== OBJECTIVE ==
Can you return, character for character, the lines in the records below from the line with "Click the Add Start Menu icon" up to and including the final line of the records?

== INPUT DATA ==
-=-=-
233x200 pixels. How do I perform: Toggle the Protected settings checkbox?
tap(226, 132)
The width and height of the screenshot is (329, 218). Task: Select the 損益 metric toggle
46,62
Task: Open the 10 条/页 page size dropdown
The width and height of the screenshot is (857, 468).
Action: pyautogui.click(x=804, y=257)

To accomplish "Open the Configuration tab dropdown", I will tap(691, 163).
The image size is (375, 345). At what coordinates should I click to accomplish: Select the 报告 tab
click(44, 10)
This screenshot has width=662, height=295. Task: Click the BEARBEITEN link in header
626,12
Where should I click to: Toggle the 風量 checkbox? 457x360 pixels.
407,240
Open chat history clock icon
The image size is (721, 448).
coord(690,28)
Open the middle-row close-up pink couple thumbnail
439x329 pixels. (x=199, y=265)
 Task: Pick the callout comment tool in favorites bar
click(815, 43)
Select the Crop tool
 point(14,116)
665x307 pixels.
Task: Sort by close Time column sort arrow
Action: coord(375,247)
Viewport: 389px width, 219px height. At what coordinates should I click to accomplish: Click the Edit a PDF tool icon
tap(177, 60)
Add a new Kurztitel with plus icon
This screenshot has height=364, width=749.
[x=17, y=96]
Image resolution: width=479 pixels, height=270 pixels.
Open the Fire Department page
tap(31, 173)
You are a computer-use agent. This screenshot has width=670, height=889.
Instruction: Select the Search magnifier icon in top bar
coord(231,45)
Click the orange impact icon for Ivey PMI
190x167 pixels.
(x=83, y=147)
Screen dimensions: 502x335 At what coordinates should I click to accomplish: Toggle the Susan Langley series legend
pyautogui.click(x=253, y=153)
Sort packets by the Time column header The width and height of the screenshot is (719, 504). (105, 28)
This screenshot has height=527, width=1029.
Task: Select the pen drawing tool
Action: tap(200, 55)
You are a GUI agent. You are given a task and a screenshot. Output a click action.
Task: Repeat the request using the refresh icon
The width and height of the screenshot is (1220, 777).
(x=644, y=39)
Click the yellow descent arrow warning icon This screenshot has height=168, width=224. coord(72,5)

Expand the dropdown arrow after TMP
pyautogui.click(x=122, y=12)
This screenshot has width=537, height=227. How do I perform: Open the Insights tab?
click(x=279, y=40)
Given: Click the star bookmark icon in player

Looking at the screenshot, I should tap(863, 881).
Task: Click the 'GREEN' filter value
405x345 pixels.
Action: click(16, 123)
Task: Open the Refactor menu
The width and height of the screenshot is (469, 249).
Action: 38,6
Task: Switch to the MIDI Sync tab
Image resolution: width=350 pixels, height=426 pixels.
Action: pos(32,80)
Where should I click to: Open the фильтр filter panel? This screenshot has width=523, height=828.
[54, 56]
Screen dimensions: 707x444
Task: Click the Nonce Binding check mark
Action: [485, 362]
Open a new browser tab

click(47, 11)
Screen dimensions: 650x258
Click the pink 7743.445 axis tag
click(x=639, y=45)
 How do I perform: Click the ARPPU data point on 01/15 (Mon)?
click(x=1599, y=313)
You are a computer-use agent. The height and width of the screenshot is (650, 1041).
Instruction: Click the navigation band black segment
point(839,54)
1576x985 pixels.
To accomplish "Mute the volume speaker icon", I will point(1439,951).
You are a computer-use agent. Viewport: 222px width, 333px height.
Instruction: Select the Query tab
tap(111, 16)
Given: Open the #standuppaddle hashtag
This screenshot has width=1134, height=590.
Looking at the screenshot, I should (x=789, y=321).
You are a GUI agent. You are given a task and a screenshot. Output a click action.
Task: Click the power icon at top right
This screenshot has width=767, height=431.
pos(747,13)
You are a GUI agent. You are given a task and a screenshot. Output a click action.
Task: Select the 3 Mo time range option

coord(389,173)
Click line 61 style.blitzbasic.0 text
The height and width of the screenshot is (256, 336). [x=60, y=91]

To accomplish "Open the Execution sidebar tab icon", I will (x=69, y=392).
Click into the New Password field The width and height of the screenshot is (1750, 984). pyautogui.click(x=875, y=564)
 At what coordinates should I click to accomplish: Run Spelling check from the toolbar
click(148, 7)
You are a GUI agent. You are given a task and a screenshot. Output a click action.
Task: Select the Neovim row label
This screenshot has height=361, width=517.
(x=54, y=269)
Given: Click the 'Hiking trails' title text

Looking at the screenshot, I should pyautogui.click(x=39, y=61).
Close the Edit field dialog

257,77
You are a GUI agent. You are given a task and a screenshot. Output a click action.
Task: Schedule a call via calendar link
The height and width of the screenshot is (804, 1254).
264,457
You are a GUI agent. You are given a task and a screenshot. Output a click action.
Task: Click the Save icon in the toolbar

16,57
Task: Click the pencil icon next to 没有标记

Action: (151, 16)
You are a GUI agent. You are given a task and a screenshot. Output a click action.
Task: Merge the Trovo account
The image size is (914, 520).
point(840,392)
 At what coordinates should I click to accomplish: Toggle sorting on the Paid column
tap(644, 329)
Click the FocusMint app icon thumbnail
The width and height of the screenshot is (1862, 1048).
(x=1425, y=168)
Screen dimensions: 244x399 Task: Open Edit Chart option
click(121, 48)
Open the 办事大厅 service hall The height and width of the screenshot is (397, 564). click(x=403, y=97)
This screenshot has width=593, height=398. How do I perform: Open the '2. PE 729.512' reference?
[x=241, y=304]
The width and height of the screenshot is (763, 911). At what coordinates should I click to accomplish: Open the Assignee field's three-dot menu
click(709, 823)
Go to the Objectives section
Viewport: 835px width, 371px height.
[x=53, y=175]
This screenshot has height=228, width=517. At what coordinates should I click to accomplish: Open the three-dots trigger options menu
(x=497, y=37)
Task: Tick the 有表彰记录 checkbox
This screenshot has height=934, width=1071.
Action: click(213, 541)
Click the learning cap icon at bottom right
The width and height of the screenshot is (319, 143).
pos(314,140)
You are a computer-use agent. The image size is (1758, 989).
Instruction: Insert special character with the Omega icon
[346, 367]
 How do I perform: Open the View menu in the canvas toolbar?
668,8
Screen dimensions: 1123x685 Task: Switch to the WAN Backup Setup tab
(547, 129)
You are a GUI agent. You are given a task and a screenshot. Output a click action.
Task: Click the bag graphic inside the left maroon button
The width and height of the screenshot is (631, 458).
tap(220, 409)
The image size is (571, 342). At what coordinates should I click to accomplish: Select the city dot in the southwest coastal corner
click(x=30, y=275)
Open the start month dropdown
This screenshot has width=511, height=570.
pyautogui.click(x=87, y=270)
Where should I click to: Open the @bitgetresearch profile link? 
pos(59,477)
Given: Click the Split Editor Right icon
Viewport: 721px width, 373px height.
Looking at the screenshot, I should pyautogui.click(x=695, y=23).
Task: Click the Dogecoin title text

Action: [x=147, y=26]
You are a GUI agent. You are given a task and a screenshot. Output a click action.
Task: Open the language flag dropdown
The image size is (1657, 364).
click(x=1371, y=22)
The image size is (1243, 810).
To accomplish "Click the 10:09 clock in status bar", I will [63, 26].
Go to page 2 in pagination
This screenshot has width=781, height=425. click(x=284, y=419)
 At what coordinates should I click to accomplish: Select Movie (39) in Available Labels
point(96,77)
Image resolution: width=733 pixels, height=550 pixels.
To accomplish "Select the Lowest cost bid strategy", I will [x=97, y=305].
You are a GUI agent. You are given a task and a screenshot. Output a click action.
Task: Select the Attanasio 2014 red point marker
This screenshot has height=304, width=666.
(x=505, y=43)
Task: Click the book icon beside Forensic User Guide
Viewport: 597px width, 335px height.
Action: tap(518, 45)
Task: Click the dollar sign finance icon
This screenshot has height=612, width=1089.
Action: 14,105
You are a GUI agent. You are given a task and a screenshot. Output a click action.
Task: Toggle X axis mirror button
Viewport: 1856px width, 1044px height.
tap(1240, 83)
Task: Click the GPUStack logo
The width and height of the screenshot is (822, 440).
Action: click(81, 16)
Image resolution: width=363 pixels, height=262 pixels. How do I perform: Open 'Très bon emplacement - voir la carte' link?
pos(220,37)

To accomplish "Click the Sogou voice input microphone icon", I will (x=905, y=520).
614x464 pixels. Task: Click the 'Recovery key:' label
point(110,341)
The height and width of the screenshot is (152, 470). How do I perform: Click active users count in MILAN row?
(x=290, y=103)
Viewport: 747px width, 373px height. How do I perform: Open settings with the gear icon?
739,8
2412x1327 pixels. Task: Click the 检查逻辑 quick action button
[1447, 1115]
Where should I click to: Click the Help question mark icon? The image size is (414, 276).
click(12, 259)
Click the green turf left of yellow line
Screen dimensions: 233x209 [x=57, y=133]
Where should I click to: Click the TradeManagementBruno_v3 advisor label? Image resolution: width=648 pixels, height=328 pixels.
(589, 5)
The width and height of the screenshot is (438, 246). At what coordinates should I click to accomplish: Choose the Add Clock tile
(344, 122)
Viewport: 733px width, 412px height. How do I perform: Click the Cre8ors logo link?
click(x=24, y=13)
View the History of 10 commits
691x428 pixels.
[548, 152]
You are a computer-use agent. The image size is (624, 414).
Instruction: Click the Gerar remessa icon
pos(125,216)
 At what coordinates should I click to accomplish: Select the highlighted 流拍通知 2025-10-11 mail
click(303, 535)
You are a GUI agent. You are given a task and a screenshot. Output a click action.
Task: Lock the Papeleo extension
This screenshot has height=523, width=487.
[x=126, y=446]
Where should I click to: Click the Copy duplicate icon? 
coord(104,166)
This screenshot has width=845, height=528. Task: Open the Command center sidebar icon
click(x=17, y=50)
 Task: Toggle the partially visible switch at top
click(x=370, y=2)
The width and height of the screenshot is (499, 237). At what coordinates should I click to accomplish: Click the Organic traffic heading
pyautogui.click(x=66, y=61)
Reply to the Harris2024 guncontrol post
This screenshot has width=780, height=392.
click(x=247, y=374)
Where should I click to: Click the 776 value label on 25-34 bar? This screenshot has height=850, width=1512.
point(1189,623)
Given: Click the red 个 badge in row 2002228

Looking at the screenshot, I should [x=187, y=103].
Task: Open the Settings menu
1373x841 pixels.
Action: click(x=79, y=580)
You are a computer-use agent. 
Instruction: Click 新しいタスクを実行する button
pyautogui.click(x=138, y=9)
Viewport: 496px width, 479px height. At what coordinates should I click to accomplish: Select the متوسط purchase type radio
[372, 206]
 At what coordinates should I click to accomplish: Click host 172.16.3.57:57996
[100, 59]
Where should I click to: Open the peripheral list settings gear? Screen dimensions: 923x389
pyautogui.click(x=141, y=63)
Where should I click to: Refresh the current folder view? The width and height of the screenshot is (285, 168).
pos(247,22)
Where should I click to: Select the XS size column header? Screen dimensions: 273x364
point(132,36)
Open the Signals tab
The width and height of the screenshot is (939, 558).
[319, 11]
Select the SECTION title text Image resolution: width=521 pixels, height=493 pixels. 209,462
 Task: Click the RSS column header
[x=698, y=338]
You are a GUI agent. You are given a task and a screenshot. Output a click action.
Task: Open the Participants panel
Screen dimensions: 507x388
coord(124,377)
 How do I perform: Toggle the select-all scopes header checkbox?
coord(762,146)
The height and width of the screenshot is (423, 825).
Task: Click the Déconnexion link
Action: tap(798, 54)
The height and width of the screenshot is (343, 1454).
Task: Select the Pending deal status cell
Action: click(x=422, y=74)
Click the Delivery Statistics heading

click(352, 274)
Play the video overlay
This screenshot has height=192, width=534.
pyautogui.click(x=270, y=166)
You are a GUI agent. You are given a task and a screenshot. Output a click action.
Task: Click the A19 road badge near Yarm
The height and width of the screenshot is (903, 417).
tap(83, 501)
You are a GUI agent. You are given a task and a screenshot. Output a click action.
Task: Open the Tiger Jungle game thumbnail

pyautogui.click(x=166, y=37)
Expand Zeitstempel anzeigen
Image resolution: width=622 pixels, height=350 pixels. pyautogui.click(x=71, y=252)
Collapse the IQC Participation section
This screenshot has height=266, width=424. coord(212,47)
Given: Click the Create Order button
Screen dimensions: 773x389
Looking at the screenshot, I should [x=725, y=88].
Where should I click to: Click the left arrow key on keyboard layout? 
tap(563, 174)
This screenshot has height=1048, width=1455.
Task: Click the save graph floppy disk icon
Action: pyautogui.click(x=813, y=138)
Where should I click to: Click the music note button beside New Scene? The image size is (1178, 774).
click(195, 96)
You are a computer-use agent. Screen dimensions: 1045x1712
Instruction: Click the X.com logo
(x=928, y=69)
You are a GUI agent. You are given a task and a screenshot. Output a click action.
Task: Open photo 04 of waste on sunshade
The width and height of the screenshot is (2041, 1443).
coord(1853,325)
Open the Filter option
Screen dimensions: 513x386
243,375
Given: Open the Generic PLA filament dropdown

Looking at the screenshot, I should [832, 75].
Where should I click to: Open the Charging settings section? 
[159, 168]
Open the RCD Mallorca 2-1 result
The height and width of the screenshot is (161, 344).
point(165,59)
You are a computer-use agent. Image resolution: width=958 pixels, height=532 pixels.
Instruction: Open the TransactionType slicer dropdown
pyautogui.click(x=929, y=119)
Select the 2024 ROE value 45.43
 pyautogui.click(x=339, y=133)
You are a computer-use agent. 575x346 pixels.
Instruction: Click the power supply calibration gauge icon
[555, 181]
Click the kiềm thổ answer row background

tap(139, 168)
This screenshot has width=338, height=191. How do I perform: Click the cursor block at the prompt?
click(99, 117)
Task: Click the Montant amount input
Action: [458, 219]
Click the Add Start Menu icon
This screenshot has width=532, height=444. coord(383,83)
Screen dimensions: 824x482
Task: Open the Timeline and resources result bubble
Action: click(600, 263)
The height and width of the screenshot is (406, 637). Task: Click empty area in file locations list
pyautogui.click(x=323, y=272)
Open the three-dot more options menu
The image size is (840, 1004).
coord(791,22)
-=-=-
== SOLUTION FOR THIS TASK ==
Click the Add Start Menu icon
This screenshot has width=532, height=444. coord(383,83)
Screen dimensions: 824x482
Task: Open the Timeline and resources result bubble
Action: click(600, 263)
The height and width of the screenshot is (406, 637). Task: Click empty area in file locations list
pyautogui.click(x=323, y=272)
Open the three-dot more options menu
The image size is (840, 1004).
coord(791,22)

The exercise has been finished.